* _TASK REQUIREMENTS_
Rewrite everything from the line containing "The width and height of the screenshot is (825, 558)." down to the line containing "click(37, 193)", replacing "notifications bell" with "alerts bell" and leaving all else unchanged.

-------- DATA FOR PROCESSING

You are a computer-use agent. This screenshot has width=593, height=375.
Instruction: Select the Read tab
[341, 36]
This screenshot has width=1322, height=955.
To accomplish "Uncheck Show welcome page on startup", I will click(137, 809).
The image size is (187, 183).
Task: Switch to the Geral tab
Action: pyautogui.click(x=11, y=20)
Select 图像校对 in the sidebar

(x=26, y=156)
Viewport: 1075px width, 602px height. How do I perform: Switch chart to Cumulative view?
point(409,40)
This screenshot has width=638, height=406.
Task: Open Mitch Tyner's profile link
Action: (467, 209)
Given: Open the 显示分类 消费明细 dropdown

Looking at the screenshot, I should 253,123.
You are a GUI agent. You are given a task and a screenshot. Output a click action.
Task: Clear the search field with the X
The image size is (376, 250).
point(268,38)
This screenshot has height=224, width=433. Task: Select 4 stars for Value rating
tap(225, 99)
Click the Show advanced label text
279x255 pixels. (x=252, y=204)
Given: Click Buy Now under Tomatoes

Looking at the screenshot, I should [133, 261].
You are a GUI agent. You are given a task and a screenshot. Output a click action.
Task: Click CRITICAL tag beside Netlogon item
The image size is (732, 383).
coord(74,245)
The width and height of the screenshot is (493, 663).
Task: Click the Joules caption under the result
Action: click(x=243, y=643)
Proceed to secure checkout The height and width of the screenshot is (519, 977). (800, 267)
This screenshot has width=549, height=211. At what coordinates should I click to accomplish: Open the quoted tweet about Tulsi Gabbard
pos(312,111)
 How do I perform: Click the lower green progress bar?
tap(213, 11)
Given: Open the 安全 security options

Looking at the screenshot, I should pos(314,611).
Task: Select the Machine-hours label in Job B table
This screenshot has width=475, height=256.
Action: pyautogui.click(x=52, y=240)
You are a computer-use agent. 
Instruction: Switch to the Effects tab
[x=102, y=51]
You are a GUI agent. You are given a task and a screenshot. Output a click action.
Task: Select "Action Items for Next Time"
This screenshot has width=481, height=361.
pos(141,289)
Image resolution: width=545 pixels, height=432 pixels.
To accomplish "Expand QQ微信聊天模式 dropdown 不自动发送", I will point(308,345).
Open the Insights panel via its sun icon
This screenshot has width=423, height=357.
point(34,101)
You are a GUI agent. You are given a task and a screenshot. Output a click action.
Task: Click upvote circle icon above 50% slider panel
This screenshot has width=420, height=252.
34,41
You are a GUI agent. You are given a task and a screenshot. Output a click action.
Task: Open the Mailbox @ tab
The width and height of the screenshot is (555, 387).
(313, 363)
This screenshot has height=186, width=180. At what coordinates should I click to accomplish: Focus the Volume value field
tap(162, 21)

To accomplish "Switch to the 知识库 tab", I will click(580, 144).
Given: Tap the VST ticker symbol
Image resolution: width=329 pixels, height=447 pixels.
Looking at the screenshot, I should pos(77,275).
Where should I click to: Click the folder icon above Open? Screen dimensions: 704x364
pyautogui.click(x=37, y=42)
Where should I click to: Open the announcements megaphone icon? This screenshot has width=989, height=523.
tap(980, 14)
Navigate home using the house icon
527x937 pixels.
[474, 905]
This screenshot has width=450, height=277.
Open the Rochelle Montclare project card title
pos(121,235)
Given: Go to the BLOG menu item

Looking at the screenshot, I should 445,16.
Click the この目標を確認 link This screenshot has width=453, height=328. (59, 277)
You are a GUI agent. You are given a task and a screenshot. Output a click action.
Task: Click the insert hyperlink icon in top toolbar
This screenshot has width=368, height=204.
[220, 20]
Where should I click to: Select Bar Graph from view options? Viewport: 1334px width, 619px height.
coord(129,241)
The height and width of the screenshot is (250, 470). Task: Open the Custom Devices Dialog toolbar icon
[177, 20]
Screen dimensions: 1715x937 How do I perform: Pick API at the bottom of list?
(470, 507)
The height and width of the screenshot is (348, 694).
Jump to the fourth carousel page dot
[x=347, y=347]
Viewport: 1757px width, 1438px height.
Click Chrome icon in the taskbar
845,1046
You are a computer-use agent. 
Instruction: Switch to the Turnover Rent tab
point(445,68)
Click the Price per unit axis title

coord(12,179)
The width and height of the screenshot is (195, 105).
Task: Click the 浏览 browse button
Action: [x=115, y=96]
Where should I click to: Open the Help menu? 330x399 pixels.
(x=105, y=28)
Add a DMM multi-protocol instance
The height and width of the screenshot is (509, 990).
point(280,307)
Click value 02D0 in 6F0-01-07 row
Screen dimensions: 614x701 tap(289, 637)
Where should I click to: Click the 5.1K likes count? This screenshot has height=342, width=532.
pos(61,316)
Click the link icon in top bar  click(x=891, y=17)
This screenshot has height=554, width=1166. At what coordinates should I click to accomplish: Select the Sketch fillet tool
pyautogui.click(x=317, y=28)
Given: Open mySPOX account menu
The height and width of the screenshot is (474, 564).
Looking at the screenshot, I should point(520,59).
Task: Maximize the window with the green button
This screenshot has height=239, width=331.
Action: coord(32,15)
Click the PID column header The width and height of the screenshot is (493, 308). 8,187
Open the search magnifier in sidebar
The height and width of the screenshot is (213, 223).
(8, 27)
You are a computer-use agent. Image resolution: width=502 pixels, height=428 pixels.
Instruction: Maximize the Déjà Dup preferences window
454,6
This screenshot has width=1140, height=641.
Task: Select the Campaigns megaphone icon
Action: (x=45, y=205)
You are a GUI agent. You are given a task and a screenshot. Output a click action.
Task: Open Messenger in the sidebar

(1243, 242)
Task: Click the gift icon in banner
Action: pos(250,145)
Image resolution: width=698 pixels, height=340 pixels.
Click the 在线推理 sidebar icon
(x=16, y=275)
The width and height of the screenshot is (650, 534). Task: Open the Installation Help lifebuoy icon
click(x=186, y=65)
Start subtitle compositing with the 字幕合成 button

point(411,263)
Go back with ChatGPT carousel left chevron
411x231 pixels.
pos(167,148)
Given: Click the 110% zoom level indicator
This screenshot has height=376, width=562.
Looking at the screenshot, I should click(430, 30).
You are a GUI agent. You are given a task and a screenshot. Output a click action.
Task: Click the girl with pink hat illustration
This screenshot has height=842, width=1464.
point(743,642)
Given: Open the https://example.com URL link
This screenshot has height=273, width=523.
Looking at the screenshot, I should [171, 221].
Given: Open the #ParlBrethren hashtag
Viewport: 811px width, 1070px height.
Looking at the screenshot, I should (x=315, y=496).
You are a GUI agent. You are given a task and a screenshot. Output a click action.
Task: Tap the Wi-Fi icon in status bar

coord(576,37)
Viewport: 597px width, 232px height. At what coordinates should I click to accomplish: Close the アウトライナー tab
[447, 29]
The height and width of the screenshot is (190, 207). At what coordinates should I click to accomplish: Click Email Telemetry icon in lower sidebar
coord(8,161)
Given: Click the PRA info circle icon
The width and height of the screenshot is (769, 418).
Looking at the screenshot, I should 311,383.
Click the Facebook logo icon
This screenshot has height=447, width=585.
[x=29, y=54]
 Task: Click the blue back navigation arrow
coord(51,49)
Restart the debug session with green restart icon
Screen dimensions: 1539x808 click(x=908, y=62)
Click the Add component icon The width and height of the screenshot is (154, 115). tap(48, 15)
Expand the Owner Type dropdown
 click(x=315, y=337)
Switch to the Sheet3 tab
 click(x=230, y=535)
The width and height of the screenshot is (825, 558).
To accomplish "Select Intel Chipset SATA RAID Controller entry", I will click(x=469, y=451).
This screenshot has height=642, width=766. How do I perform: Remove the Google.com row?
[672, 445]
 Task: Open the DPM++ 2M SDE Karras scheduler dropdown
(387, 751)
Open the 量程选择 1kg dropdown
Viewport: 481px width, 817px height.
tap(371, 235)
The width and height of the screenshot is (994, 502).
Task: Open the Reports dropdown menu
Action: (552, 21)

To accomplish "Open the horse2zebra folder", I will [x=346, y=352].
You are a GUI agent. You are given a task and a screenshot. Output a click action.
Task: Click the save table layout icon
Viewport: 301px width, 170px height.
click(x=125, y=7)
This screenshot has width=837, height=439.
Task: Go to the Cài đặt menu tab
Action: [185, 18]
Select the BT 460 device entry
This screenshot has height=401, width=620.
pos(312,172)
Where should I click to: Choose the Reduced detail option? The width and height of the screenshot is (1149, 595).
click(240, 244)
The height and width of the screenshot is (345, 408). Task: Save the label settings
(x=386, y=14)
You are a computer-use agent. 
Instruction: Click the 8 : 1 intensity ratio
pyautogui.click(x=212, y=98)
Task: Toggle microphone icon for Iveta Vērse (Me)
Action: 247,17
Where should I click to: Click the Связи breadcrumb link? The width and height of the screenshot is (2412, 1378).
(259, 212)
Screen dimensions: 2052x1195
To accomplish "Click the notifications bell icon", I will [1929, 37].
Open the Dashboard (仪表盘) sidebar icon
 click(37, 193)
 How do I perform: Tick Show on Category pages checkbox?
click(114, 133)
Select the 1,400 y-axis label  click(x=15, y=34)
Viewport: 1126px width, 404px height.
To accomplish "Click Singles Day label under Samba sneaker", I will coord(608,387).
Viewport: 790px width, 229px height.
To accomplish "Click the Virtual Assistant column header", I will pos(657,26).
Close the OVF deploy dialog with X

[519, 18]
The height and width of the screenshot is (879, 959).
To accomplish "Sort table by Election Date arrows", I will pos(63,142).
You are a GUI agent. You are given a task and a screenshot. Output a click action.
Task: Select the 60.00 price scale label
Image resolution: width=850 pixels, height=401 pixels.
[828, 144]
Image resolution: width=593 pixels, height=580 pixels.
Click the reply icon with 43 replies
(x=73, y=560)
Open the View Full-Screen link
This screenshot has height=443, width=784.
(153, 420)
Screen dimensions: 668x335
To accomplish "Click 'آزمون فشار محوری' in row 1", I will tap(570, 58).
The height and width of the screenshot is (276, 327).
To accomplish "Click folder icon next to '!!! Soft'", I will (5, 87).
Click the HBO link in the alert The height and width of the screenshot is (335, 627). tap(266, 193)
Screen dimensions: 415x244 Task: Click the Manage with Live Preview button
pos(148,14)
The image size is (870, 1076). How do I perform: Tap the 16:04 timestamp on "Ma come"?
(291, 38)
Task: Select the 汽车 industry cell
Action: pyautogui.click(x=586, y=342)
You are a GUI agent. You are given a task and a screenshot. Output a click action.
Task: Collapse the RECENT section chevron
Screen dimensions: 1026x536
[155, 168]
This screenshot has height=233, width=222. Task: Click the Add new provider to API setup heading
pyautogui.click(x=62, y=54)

----------------

* _CORRECT ANSWER_
The width and height of the screenshot is (825, 558).
To accomplish "Select Intel Chipset SATA RAID Controller entry", I will click(x=469, y=451).
This screenshot has height=642, width=766. How do I perform: Remove the Google.com row?
[672, 445]
 Task: Open the DPM++ 2M SDE Karras scheduler dropdown
(387, 751)
Open the 量程选择 1kg dropdown
Viewport: 481px width, 817px height.
tap(371, 235)
The width and height of the screenshot is (994, 502).
Task: Open the Reports dropdown menu
Action: (552, 21)

To accomplish "Open the horse2zebra folder", I will [x=346, y=352].
You are a GUI agent. You are given a task and a screenshot. Output a click action.
Task: Click the save table layout icon
Viewport: 301px width, 170px height.
click(x=125, y=7)
This screenshot has width=837, height=439.
Task: Go to the Cài đặt menu tab
Action: [185, 18]
Select the BT 460 device entry
This screenshot has height=401, width=620.
pos(312,172)
Where should I click to: Choose the Reduced detail option? The width and height of the screenshot is (1149, 595).
click(240, 244)
The height and width of the screenshot is (345, 408). Task: Save the label settings
(x=386, y=14)
You are a computer-use agent. 
Instruction: Click the 8 : 1 intensity ratio
pyautogui.click(x=212, y=98)
Task: Toggle microphone icon for Iveta Vērse (Me)
Action: 247,17
Where should I click to: Click the Связи breadcrumb link? The width and height of the screenshot is (2412, 1378).
(259, 212)
Screen dimensions: 2052x1195
To accomplish "Click the alerts bell icon", I will [1929, 37].
Open the Dashboard (仪表盘) sidebar icon
 click(37, 193)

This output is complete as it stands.